The team explained that the baby’s genes controlled by the father tend to promote fetal growth and those controlled by the mother tend to limit fetal growth.

Professor Sferruzzi-Perri said: “Those genes from the mother that limit fetal growth are thought to be a mother’s way of ensuring her survival, so she doesn’t have a baby that takes all the nutrients and is too big and challenging to birth.

"The mother also has a chance of having subsequent pregnancies, potentially with different males in the future to pass on her genes more widely.”

The Cambridge team deleted the expression of an important imprinted gene called Igf2, which provides instructions for making a protein called "Insulin Like Growth Factor 2."

Similar to the hormone insulin, which is responsible for making and controlling glucose levels in our circulation, the gene promotes fetal growth and plays a key part in the development of fetal tissues, including the placenta, liver and brain.

Study lead author Dr. Jorge Lopez-Tello said: “If the function of Igf2 from the father is switched off in signaling cells, the mother doesn’t make enough amounts of glucose and lipids – fats – available in her circulation.

"These nutrients therefore reach the fetus in insufficient amounts and the fetus doesn’t grow properly.”

The researchers found that deleting Igf2 from the placenta’s signaling cells affects the production of other hormones that modulate the way the mom’s pancreas produces insulin and how her liver and other metabolic organs respond.

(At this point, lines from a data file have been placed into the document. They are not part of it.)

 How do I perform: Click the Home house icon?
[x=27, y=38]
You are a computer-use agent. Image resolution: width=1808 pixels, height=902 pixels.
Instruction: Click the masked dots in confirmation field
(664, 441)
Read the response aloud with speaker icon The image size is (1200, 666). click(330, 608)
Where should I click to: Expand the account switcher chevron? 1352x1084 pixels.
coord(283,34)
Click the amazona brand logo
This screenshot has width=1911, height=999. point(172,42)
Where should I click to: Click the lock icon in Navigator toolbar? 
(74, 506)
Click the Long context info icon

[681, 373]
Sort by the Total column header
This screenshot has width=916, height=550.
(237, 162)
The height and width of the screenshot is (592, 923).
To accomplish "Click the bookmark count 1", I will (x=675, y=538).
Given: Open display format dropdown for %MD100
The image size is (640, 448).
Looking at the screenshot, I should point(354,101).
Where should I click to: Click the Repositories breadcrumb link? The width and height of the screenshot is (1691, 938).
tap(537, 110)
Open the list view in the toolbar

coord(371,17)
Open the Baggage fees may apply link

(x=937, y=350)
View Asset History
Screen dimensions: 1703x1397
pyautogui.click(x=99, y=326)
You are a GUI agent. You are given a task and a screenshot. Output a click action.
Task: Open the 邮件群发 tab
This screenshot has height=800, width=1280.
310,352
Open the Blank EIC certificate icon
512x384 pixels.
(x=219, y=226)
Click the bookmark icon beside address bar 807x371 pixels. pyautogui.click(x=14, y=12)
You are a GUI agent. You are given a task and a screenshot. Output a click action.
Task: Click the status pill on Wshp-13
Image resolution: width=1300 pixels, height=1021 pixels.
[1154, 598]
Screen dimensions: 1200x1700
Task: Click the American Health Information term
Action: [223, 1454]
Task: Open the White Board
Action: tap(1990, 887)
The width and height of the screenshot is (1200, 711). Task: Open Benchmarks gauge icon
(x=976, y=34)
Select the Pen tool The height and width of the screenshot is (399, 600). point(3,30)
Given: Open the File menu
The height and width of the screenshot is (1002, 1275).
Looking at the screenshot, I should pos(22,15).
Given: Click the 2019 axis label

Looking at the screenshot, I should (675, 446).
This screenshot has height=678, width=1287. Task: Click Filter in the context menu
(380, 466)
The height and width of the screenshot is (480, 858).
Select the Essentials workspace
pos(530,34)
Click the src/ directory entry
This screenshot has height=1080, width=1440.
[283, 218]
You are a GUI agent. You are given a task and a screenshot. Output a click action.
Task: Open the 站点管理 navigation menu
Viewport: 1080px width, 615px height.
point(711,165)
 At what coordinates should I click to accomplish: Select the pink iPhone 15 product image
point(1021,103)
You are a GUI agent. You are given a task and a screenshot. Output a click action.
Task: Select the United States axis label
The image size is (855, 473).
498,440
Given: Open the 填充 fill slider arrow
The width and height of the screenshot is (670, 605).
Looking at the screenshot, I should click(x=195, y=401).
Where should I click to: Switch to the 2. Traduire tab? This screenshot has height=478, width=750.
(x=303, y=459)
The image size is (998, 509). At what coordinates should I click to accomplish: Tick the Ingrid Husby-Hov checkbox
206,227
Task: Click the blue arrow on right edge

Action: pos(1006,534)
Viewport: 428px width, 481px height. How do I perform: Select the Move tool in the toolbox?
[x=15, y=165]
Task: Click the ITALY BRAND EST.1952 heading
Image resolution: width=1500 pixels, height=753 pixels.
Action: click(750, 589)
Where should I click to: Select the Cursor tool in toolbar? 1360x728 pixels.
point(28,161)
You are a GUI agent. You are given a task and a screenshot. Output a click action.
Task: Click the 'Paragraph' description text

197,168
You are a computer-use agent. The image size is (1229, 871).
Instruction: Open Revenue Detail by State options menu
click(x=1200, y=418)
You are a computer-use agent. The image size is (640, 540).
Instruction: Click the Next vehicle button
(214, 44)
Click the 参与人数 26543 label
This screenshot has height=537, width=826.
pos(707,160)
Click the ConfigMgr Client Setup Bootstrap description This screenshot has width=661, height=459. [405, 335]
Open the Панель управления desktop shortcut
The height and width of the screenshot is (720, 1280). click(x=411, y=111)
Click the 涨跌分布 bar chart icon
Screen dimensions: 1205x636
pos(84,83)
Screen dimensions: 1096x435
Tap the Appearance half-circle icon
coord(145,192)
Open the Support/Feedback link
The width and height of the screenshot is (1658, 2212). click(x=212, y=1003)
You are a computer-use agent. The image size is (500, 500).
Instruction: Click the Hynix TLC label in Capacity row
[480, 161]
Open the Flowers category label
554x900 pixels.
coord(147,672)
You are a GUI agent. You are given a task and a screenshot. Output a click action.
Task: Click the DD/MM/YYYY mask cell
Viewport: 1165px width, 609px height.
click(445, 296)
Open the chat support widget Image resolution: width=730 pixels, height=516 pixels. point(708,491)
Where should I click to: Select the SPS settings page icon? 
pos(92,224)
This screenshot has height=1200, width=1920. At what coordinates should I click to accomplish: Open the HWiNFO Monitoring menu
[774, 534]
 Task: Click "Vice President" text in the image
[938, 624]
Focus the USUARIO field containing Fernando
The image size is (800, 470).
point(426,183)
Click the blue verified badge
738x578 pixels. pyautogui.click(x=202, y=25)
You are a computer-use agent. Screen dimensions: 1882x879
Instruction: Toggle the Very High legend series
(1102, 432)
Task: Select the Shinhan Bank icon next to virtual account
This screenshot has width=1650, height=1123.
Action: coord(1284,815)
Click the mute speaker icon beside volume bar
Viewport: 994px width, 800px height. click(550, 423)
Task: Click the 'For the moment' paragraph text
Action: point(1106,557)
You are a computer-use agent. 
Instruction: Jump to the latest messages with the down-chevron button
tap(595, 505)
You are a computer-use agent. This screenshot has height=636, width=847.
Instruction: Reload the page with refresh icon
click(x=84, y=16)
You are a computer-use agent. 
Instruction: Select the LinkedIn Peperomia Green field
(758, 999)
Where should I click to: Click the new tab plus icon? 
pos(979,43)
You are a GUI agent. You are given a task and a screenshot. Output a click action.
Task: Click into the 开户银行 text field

Prof. Sferruzzi-Perri said: “We found Igf2 controls the hormones responsible for reducing insulin sensitivity in the mother during pregnancy.

"It means the mother’s tissues don’t absorb glucose so nutrients are more available in the circulation to be transferred to the fetus.”

She said babies with Igf2 gene defects can be overgrown or growth-stunted, adding: “Until now, we didn’t know that part of the Igf2 gene’s role is to regulate signaling to the mother to allocate nutrients to the fetus."

The mice studied were smaller at birth and their offspring showed early signs of diabetes and obesity in later life.

Prof. Sferruzzi-Perri said: “Our research highlights how important the controlled allocation of nutrients to the fetus is for the lifelong health of the offspring and the direct role the placenta plays.

“The placenta is an amazing organ. At the end of pregnancy, the placenta is delivered by the mother, but the memories of how the placenta was functioning leaves a lasting legacy on the way those fetal organs have developed and then how they’re going to function through life.”

She said future research could help scientists discover new ways to target the placenta to protect moms and babies.